For the first two acts, co-writer/director Nuri Bilge Ceylan's film is beautifully written and finely directed, a testament to his high ambitions as a storyteller and intelligent execution as a skilled filmmaker. In the film, a group of men, including a lawyer (Taner Birsel), a police officer (Yılmaz Erdoğan) and a doctor (Muhammet Uzuner), search for the dead body of a murder victim in the Anatolian countryside.

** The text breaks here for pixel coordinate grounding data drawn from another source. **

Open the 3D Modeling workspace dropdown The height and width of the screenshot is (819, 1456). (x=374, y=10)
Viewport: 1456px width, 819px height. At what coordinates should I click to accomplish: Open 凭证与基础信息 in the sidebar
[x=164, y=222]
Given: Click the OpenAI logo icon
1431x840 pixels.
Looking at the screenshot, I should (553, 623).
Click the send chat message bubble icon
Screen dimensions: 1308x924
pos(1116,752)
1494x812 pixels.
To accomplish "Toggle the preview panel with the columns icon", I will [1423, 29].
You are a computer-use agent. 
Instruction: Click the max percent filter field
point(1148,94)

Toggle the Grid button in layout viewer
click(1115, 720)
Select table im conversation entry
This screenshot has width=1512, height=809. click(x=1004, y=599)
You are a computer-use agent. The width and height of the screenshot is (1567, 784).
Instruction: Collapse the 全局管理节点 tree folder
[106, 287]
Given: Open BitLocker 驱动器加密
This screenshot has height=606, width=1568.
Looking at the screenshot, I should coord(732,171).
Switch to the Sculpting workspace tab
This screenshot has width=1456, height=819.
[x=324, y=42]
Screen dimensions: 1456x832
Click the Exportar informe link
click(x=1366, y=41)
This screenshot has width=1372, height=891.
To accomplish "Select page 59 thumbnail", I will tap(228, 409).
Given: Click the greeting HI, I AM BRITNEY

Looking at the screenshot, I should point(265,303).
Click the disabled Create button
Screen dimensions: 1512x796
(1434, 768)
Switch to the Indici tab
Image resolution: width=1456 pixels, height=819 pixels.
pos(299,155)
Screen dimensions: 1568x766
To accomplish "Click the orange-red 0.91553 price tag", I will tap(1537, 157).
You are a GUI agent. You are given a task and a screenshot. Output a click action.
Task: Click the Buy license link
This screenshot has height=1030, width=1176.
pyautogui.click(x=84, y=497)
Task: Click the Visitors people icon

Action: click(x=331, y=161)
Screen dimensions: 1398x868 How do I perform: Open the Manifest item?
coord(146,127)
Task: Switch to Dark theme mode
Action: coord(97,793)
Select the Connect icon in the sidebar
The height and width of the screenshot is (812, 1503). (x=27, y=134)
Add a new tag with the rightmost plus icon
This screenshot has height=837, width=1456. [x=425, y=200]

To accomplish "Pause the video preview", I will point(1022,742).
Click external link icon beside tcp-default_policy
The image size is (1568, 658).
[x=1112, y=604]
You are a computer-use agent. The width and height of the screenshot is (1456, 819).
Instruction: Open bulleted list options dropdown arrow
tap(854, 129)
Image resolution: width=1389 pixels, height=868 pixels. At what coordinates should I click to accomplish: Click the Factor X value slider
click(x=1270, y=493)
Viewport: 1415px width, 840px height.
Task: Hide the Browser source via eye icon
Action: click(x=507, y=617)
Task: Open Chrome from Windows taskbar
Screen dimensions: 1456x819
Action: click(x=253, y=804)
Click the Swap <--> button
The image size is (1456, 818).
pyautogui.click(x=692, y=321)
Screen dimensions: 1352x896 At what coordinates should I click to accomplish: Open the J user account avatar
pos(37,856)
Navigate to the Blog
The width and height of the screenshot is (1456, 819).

The writing is beautiful, poetic and unsentimental. Simultaneously theatrical and naturalistic, the writing contrasts the physical barriers of the environment (including rain, poor lighting, a blackout) with their emotional insecurities. In their great physical journey, the characters revert to soliloquies about masculinity, violence and trust, unconsciously revealing their own anxieties and fears. Whilst these writing choices may sound arch or pretentious when articulated by a college student, the characters carry a sense of experience that gives these scenes an emotional weight and spirituality.

The film is also beautifully directed. Choreographed with stark minimalism, the film favours elegantly mounted dollies, serene long shots and unconventional framing choices (including over-the-shoulder shots during the monologues) to articulate the film's sombre mood and reflective tone. Ceylan also gets top performances from all of his cast, with Uzuner carrying the film with an intelligence and reality.

If the film is problematic, it's in the ending. Whilst true to the film's set-up, the ending takes too long revealing the reversals we have already surmised, resulting in a flabby third act that - whilst not spoiling the film - does it no favours, either.